Страница 108 из 113
Шагая по меже длинного картофельного поля, он пошел в сторону болота, и чем дальше уходил от города, тем слабее делался его страх и сильнее злоба.
Дойдя до первых деревьев леса, он остановился, чтобы еще раз взглянуть на город. Теплый воздух струился над залитыми солнцем крышами. Какое-то мирное жужжание стояло над городком, точно над большим ульем. Да, им-то теперь там неплохо!
Если бы он застал вместо города одни развалины, ему, быть может, было бы легче. А теперь он чувствовал такую злобу, что хотелось схватить громадный камень и швырнуть его, чтобы он покатился по улицам, опрокидывая дома и давя людей.
Разве не жил он как раб, как вьючная скотина? Разве не терпел унижения? И все ради того, чтобы выжить, чтобы сохранить себя…
Он снова вспомнил детей и ощутил прилив настоящего бешенства. До чего идиотски робко и неуверенно держался он с ними. Разве не мог он отпустить хорошую пощечину этой девчонке? Стукнуть кулаком по столу, заставить их всех замолчать!
Вдруг у него мелькнула мысль, что он стоит на виду и его можно отовсюду заметить. Он повернулся и, стараясь шагать бесшумно, пошел в глубь леса.

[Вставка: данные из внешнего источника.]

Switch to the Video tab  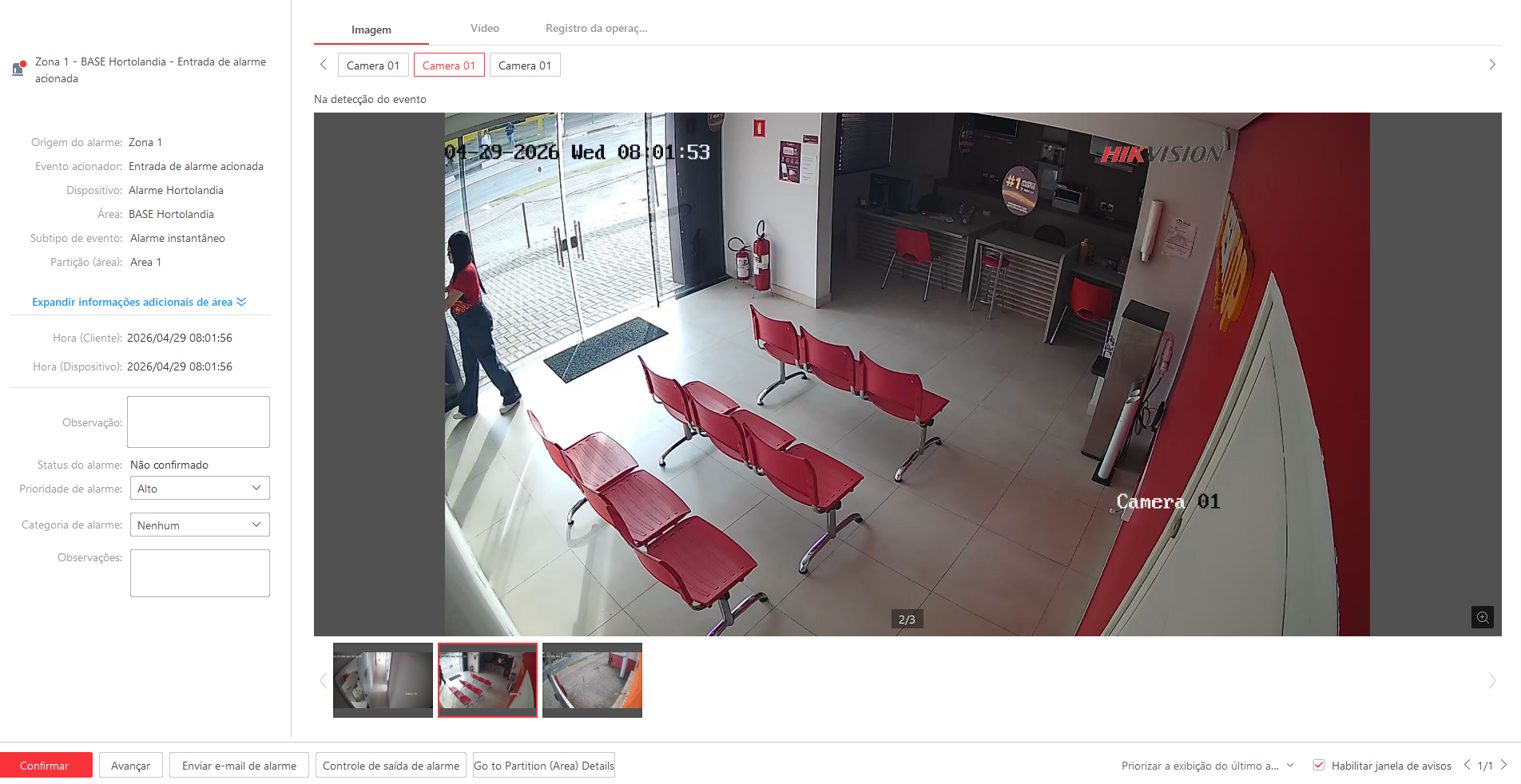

Чутьем, по старой памяти, он забирал все правее и правее, пока не вышел на тропинку, ведущую прямо к дому отца. Он прошел уже большую часть пути и старался представить себе и внутренность дома и самого старика. Один за другим в памяти всплывали разговоры с отцом о партизанах, об оружии; потом вспомнился рассказ Оняле. И вдруг ему стало ясно, что к отцу идти не нужно. Он рисовал себе встречу и так и этак, — ничего хорошего не получилось.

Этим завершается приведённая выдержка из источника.